Task objective
Reproduce verbatim the section of the Borota passage that begins with the words containing "Borota is a" and ends with "as of 2018.".

Text passage
Borota is a village and municipality (Hungarian: község) in Bács-Kiskun county, located in the Southern Great Plain region of Hungary.

== Geography ==
It covers an area of 81.8 km2 and had a population of 1,309 people as of 2018.

== History ==
Borota was mentioned in 1325 as Boroth and it was property of the archbishop of Kalocsa. Since the village had been devastated by the Mongol invasion of 1241–42, the archbishop sold the village to Imre Becsey who brought new settlers to Borota. In the 16th century Borota fell under Ottoman occupation and was mentioned several times in Turkish records. In 1658 Palatine Ferenc Wesselényi donated the village to Baron Pál Serényi. In 1740 Borota was in the hands of the Princes Grassalkovich. However, they divided the estate into plots and sold it to the Cseszneky family. Since 1750 Borota belonged to Rém village, but its southern part known as Szentkáta remained the property of the Counts Cseszneky de Milvány until the 20th century. In the second half of the 19th century Borota was an independent village for a short while, then administered again by Rém. In 1911 eventually regained its administrative independence.

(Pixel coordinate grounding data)
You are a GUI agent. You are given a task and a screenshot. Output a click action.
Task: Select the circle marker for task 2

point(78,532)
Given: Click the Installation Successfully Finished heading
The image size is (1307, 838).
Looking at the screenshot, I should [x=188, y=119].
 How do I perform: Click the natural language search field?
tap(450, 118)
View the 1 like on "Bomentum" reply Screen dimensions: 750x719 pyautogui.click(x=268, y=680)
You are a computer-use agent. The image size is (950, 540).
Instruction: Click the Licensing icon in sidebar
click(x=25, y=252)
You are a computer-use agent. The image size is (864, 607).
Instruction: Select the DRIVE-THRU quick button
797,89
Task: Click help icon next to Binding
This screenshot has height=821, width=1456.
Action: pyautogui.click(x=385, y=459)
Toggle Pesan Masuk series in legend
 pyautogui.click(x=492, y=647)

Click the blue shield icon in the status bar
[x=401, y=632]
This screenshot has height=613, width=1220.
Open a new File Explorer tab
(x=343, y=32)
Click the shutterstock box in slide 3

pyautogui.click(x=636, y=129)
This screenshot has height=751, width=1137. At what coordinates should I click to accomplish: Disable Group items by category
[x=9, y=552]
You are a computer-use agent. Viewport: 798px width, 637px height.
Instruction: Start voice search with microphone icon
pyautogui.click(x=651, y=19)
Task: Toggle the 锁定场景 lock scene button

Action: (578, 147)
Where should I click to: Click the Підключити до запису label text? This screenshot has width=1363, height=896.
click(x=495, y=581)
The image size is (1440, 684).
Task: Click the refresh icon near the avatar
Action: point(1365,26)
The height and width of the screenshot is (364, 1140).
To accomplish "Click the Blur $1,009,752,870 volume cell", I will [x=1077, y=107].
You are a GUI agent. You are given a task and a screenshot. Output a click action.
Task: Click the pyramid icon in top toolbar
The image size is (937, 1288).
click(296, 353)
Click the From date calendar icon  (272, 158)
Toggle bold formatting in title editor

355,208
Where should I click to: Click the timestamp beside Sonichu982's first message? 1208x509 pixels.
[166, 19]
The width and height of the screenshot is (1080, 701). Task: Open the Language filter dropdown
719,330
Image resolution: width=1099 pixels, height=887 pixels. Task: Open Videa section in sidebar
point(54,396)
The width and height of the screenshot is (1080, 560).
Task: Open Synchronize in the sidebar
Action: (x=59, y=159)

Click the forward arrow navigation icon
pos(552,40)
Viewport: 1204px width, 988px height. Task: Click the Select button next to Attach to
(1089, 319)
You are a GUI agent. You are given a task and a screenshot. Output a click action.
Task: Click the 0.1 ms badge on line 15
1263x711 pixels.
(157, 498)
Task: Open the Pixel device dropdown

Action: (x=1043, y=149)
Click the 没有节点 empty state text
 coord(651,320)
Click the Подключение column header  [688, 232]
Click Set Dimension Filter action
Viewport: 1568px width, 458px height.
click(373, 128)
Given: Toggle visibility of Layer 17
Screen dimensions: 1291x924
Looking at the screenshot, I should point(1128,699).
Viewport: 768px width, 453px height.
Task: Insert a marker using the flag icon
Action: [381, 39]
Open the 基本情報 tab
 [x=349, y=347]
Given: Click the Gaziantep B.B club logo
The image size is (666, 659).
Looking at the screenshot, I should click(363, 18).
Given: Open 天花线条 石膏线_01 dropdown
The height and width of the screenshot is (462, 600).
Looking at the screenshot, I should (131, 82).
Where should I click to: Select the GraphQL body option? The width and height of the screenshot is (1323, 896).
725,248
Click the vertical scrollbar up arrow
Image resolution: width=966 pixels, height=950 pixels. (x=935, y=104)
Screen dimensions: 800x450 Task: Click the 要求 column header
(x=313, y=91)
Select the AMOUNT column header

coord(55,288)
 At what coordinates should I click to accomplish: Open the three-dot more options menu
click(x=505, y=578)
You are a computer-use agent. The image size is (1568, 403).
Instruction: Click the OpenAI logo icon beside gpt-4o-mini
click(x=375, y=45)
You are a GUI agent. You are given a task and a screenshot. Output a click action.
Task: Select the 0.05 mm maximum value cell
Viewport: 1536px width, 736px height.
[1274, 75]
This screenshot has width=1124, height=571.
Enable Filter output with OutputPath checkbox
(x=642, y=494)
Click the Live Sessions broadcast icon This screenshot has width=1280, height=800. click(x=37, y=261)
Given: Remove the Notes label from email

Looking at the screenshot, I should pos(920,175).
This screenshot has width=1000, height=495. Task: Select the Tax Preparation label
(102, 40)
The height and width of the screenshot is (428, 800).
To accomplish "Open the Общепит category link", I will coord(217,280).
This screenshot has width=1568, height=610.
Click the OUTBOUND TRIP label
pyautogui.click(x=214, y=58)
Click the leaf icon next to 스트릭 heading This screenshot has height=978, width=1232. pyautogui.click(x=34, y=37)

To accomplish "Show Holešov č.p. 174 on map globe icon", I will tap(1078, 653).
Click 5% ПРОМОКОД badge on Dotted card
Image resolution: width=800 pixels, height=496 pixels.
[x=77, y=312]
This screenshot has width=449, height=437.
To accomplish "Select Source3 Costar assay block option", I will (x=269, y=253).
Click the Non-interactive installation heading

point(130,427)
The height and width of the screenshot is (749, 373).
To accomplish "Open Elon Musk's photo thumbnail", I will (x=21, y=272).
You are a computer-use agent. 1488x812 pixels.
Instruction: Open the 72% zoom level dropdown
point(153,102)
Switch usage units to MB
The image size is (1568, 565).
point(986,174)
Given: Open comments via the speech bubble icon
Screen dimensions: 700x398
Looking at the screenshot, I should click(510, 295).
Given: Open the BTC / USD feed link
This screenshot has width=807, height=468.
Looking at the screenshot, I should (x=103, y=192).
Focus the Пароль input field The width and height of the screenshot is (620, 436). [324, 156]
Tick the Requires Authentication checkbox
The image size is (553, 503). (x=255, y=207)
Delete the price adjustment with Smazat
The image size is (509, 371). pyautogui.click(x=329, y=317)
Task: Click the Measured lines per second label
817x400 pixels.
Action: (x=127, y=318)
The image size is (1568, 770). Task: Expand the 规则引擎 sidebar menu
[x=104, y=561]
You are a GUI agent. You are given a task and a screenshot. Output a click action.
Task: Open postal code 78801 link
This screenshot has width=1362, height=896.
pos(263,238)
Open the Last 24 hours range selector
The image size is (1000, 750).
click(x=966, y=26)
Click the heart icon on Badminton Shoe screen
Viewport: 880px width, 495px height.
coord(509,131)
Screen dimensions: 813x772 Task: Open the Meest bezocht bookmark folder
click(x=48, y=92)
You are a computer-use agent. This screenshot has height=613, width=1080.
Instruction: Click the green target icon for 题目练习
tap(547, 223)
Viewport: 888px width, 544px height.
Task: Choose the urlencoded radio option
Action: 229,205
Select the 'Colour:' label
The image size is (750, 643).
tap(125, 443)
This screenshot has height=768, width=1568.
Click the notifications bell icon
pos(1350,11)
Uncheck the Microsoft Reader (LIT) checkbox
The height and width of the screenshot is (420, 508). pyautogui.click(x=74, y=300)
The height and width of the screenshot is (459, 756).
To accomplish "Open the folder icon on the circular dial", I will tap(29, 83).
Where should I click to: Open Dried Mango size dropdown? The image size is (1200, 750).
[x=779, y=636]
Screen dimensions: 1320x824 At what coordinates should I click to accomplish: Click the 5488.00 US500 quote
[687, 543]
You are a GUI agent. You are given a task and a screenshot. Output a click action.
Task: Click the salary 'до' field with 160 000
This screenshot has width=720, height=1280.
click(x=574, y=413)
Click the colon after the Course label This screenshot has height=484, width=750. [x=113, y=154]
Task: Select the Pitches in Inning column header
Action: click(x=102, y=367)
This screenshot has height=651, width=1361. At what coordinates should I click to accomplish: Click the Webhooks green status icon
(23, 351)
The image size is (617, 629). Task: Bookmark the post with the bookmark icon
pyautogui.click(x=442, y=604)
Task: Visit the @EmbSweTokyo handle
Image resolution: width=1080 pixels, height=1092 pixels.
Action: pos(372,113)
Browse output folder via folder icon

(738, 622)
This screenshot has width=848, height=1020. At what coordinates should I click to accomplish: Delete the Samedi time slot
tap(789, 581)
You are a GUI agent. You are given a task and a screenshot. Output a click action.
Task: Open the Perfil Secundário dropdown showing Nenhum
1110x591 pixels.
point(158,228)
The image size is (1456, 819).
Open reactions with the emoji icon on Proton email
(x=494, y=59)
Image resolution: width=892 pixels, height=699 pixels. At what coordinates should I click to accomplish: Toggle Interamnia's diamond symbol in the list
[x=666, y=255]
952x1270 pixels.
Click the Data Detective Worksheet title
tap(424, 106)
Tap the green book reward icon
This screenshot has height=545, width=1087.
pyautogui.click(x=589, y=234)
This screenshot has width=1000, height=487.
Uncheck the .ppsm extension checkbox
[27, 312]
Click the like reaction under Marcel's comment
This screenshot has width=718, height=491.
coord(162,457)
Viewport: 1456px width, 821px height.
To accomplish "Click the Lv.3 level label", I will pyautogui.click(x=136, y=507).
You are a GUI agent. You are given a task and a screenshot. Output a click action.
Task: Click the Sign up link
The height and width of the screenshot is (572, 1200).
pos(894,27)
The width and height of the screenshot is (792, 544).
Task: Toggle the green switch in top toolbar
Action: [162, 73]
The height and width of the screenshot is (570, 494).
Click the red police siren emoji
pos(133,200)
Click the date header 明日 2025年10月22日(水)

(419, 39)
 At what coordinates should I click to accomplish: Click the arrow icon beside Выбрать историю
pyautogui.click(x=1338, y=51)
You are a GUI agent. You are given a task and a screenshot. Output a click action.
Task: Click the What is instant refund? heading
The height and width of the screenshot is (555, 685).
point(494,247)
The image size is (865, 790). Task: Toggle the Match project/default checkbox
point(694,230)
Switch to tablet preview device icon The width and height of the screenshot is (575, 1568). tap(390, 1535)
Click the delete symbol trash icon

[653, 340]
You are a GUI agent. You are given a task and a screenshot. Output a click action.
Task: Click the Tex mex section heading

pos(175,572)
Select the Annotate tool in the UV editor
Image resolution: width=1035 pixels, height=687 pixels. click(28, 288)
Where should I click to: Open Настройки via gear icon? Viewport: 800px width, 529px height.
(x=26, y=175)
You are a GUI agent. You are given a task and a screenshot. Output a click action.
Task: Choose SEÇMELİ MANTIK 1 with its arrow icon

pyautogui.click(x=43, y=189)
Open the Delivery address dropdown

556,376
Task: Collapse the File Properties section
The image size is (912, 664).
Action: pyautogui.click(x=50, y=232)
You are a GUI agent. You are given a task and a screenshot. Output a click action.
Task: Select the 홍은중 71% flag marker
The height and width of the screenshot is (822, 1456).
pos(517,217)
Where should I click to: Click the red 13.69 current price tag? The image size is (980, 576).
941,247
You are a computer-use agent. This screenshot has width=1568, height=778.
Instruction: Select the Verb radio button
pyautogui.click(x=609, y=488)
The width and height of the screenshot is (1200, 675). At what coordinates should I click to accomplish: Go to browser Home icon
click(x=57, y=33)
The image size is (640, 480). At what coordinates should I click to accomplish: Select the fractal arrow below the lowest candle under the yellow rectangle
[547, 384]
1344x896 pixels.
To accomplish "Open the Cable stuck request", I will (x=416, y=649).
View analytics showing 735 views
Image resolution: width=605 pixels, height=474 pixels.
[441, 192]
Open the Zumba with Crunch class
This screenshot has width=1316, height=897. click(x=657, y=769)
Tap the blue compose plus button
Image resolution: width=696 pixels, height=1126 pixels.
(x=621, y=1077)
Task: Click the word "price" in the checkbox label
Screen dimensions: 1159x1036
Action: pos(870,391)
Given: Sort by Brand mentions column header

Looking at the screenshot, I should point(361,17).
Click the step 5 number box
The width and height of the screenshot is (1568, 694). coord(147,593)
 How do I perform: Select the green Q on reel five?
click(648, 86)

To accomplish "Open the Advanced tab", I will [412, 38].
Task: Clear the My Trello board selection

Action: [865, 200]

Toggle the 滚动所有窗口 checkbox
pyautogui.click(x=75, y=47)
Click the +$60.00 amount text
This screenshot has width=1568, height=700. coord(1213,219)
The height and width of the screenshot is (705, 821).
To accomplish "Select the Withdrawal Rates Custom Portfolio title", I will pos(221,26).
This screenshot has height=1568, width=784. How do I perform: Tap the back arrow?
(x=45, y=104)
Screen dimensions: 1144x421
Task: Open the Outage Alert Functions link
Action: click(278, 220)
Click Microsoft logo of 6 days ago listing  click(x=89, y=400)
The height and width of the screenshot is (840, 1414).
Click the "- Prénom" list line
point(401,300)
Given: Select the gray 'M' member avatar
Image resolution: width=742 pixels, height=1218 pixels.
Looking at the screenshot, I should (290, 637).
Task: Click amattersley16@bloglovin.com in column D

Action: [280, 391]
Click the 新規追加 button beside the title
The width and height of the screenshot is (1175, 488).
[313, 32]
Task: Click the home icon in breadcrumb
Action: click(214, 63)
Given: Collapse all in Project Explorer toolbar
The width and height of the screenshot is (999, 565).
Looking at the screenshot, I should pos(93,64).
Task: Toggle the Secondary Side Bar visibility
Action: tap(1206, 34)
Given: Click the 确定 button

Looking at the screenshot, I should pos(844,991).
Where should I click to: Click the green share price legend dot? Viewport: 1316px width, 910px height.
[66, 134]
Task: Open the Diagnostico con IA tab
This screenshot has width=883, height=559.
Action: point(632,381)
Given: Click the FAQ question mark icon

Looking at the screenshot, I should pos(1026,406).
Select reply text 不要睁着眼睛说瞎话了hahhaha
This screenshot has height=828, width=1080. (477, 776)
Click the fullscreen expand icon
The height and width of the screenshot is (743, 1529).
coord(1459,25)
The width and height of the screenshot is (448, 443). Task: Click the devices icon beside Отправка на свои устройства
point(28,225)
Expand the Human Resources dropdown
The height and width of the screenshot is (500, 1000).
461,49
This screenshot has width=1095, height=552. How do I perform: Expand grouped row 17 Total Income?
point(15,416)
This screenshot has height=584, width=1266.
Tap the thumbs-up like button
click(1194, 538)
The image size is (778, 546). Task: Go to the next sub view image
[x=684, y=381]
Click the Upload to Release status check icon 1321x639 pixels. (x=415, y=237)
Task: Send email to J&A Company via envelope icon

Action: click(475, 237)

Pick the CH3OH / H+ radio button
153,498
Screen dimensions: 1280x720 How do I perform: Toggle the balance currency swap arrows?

Result below
Borota is a village and municipality (Hungarian: község) in Bács-Kiskun county, located in the Southern Great Plain region of Hungary.

== Geography ==
It covers an area of 81.8 km2 and had a population of 1,309 people as of 2018.